● **EXERCISE DETAILS**:
Reproduce verbatim the part of the material that opens with the line containing "Image resolution: width=740" and closes with the line containing "the limited comments", including both of those lines.

● **DATA FOR THE TASK**:
________________________________________

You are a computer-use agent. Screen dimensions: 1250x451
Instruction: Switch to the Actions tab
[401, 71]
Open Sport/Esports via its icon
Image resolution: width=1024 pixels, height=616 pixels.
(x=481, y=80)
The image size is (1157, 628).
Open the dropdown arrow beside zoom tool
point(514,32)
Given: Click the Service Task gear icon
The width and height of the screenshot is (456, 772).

________________________________________

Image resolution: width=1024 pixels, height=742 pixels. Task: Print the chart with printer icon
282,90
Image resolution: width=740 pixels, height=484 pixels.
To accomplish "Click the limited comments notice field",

________________________________________

● **THE SOLUTION**:
Image resolution: width=740 pixels, height=484 pixels.
To accomplish "Click the limited comments notice field",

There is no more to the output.